Scientific evidence would appear to provide the fitness solution we've all been looking for. It's not for a lack of willingness that we often fail to get the results we're looking for, it's for a lack of time. Recent studies suggest that a short five-minute burst of exercise is just aas good, if not better that a ninety minute slog-fest in the Gym.
Researchers at Manchester Metropolitan University are conducting a programme of investigation into how this intensive 5-minute work outs can help prevent diseases such as cardiovascular disease and diabetes. It could revlutionalise the way we do exercise.

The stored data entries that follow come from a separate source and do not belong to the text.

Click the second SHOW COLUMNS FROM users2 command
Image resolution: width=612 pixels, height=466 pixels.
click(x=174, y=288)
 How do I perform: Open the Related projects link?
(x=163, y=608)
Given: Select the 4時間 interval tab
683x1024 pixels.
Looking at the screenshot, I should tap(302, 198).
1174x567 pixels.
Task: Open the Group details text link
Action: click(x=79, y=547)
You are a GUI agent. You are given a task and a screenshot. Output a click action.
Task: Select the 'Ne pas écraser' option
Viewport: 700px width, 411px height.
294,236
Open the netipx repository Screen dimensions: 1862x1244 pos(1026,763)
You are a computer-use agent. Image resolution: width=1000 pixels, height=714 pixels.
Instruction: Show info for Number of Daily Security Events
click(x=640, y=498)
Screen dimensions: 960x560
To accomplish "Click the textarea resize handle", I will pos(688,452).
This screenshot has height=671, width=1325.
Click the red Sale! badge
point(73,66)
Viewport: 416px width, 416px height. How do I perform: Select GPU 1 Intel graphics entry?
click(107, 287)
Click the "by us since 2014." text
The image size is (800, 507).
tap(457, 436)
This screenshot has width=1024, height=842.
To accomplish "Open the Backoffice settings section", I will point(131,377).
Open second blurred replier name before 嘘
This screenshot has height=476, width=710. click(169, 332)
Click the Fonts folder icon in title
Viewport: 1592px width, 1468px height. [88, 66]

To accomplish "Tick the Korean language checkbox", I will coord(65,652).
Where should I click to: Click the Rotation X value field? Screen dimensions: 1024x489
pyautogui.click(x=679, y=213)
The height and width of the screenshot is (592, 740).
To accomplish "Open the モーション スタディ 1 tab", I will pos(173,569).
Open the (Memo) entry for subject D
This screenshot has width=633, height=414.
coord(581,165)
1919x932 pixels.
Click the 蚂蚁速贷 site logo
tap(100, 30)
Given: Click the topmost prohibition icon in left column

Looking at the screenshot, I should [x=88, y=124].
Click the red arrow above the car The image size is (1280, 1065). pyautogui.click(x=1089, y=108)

Although there's a huge industry about getting you into the gym as often as possibel and keeping you there, imagine if every night you could complete your own intense work out at home in just five minutes. The level of intensity needed is at the top end of the spectrum, however and it's the type of training that makes you nearly fall off your exercise bike after spinning, or the feeling of 'my lungs are on fire' if you're on the football pitch and you've just passed a frantic period of sprinting from one end of the pitch to the other. Vigorous exercise burns more than twice the calories as medium intensity.
A sample programme may include a 15 second sprint followed by a 10 second jog repeated 3 or fur times. Followed by some interval training including sit-ups, push-ups, squats and lunges all done to the fastest gabba you can get your hands on. Skipping is also a great way to squeeze in lots of muscle groups for a short-term vigorous work out.
Another potential benefit of the short/intense work out is that it doesn't push the body into a weakened 'stressed' state by over-exercising and recovery periods are shortened significantly.
The High Intensity Interval Training (HIIT) method is well known in the fitness world and is generally divided into two different schools. The Tabata methodis used by athletes and usually involves 20 seconds of ultra-intense (at a volume of 170% ov VO2max foloowed by 10 seconds of rest, repeated continuosly for four minutes (8 cycles) . Originally developed by Isuzi Tabata, in the original programme athletes trained using this method four times a week with another day of steady state training. They gained similar results to a group that did steady-state training (70% of VO2max), for 5 days a week. In fact the Tabata group showed improvements in their anaerobic capacities while the other group did not.
The other method is the 'Little method' which involves 60 seconds of intense exercise (at 95% of VO2max) followed by 75 seconds rest, repeated for 8-12 cycles. Training 3 times per week. subjects made similar gains to subjects who exercised steady-state 5 times a week.
So there you have it. There's no denying the facts... the only problem is that we're fast running out of excuses!